I don’t know, and that’s the point of Twitter, and one of its deepest mysteries. You’ve very little chance of really understanding someone who lives several time zones to the East, who tweets in her second, third, or fourth language, who might not even exist. I personally have “left” Twitter many times, but you’d never know about it, because I wouldn’t announce it in advance. Sometimes you just take a break. Sometimes you really are just saying goodnight, but in a gnomic way, because that’s what you do. I often delete whole blogs and start again, not because I’m committing blogicide, but because I occasionally like a fresh start (and made the mistake, years ago, of abandoning a blog so thoroughly that I couldn’t even go back to edit it – it’s still there). But I don’t announce it in advance, because I wouldn’t fish for those kinds of responses.
Ms EE’s “I’ll miss you” tweet has since been deleted – probably because she was nonplussed by the reaction from her many followers, who responded as if she’d announced a permanent Twitter retirement.
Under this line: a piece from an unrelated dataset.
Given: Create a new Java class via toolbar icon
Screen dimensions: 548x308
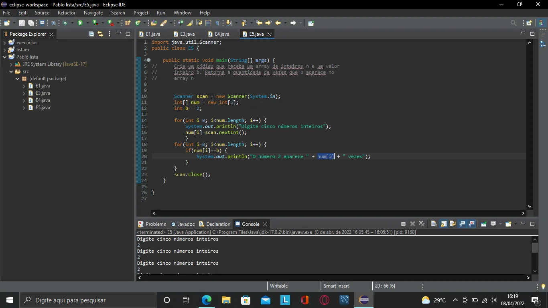Looking at the screenshot, I should point(138,23).
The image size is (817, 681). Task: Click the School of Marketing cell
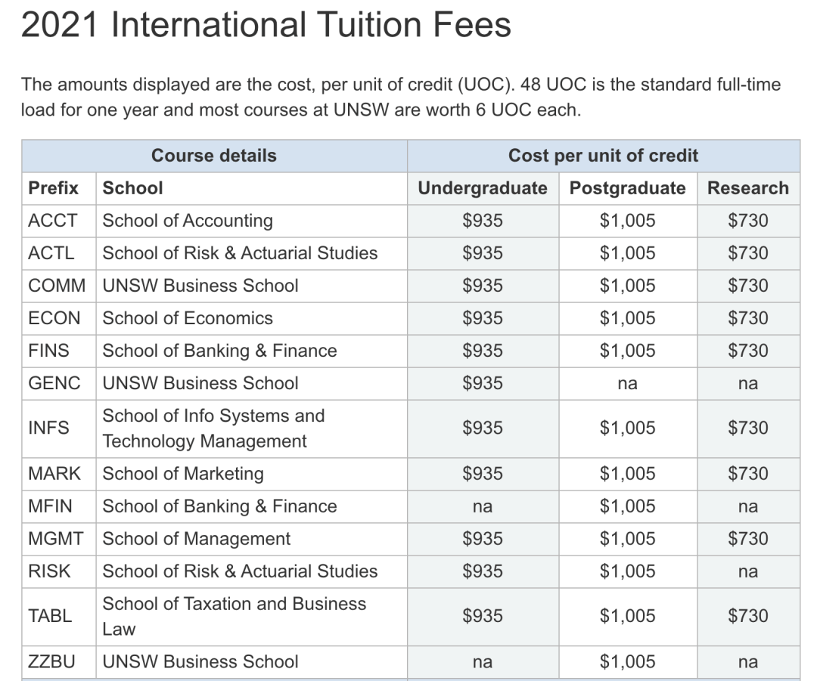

She didn’t dignify them with a response, as far as I could tell, and their comments now sit in the ether, footprints leading to the blank door of a deleted tweet.
She’s mysterious, sure enough, but so is everyone else.
2 responses to “Crushing it, or, I’ll do anything for Twitter, but I won’t do that”
When ‘The Triangle’ first hit the unsuspecting world, I set up a few of the characters with robotic twitter accounts, set to send random messages at anything from intra-daily to monthly intervals.
Worryingly, some of them still have many more followers than rashbre central.
My 16 yo daughter has orders of magnitude more followers than me, and – gallingly – half* of what she tweets is based on witticisms I’ve muttered.
*I called her on it, and she argued that it was only about a quarter. But even a quarter of her followers would be more than I have!